### Task description:
Only an exact copy of the entries will serve as the answer.

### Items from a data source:
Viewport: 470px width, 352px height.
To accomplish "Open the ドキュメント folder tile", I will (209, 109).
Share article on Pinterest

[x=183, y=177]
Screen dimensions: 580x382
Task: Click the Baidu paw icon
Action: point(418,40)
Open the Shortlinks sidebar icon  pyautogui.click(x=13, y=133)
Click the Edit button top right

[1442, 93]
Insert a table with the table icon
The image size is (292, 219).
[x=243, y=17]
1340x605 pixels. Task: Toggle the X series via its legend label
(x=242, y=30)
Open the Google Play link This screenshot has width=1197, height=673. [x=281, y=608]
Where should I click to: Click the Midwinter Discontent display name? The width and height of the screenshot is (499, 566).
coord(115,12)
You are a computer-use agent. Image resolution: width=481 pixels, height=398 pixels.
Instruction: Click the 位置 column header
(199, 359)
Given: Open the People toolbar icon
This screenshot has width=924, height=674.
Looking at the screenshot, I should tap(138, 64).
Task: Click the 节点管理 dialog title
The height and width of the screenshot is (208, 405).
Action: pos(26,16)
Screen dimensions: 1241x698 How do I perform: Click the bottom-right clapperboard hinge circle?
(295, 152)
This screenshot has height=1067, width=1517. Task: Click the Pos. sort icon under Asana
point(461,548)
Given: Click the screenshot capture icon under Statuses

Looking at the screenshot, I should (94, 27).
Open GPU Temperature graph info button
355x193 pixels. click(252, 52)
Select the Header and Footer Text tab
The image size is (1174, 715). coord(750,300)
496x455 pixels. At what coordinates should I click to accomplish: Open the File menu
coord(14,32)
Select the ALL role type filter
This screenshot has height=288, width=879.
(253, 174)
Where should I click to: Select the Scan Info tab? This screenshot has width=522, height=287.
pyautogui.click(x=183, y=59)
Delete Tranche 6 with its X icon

### Result below:
Viewport: 470px width, 352px height.
To accomplish "Open the ドキュメント folder tile", I will (209, 109).
Share article on Pinterest

[x=183, y=177]
Screen dimensions: 580x382
Task: Click the Baidu paw icon
Action: point(418,40)
Open the Shortlinks sidebar icon  pyautogui.click(x=13, y=133)
Click the Edit button top right

[1442, 93]
Insert a table with the table icon
The image size is (292, 219).
[x=243, y=17]
1340x605 pixels. Task: Toggle the X series via its legend label
(x=242, y=30)
Open the Google Play link This screenshot has width=1197, height=673. [x=281, y=608]
Where should I click to: Click the Midwinter Discontent display name? The width and height of the screenshot is (499, 566).
coord(115,12)
You are a computer-use agent. Image resolution: width=481 pixels, height=398 pixels.
Instruction: Click the 位置 column header
(199, 359)
Given: Open the People toolbar icon
This screenshot has width=924, height=674.
Looking at the screenshot, I should tap(138, 64).
Task: Click the 节点管理 dialog title
The height and width of the screenshot is (208, 405).
Action: pos(26,16)
Screen dimensions: 1241x698 How do I perform: Click the bottom-right clapperboard hinge circle?
(295, 152)
This screenshot has height=1067, width=1517. Task: Click the Pos. sort icon under Asana
point(461,548)
Given: Click the screenshot capture icon under Statuses

Looking at the screenshot, I should (94, 27).
Open GPU Temperature graph info button
355x193 pixels. click(252, 52)
Select the Header and Footer Text tab
The image size is (1174, 715). coord(750,300)
496x455 pixels. At what coordinates should I click to accomplish: Open the File menu
coord(14,32)
Select the ALL role type filter
This screenshot has height=288, width=879.
(253, 174)
Where should I click to: Select the Scan Info tab? This screenshot has width=522, height=287.
pyautogui.click(x=183, y=59)
Delete Tranche 6 with its X icon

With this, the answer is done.